**Items listed in a dataset**
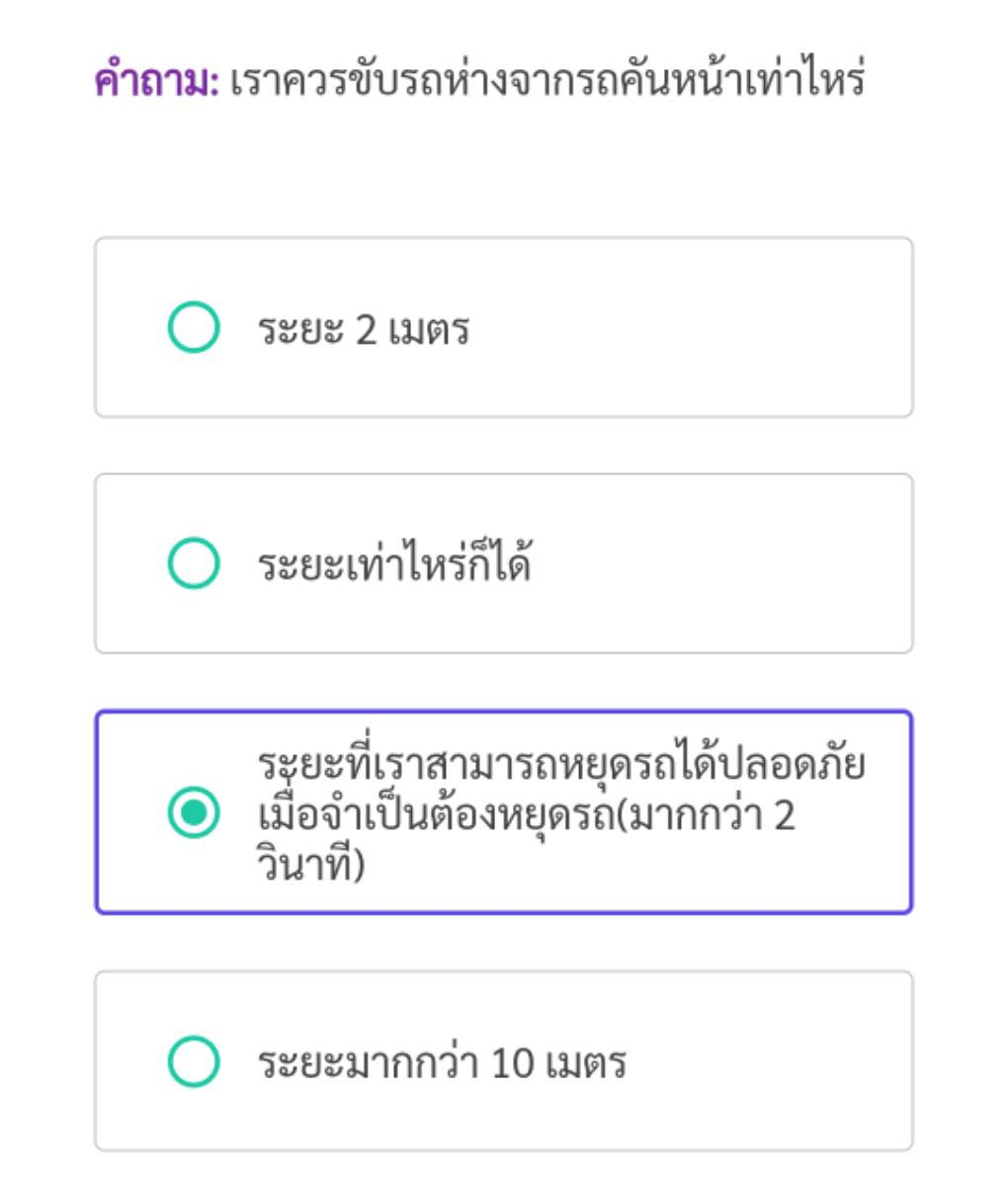This screenshot has height=1183, width=1008.
Task: Select the "ระยะเท่าไหร่ก็ได้" radio button
Action: 194,562
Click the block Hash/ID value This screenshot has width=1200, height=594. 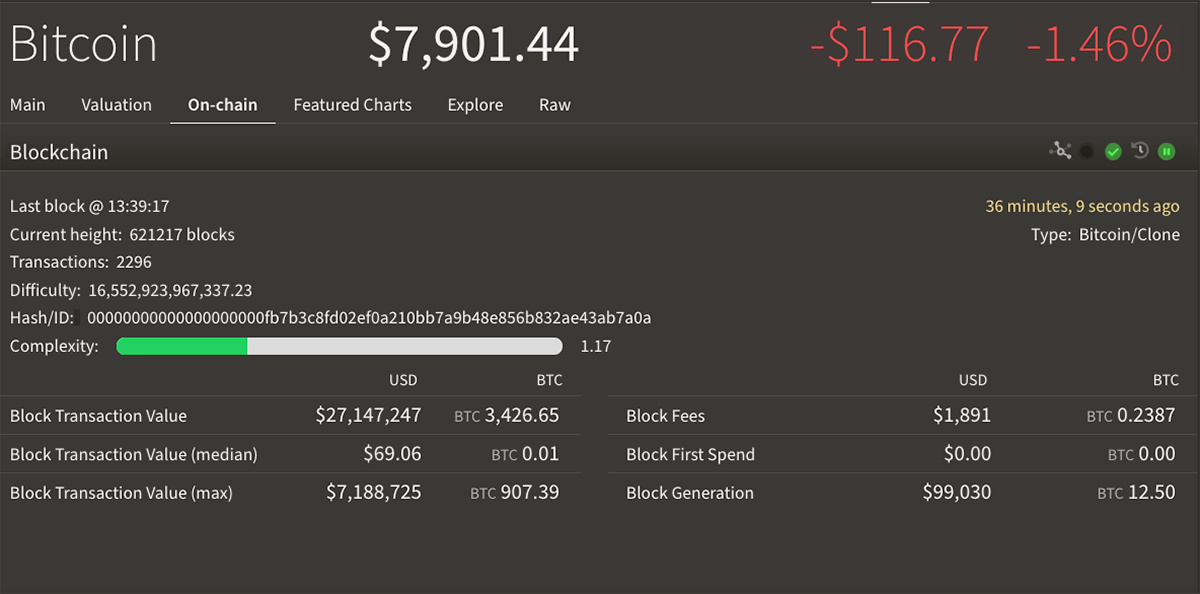tap(370, 317)
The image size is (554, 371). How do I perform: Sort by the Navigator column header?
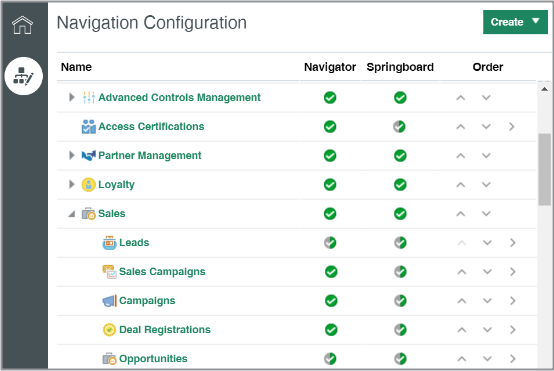[x=330, y=67]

**Exercise details**
Exactly the lines from the line containing "The image size" to the end of the records need to be copied, both ends included, with pictures left out.

**Problem solution**
The image size is (554, 371). How do I perform: Sort by the Navigator column header?
[x=330, y=67]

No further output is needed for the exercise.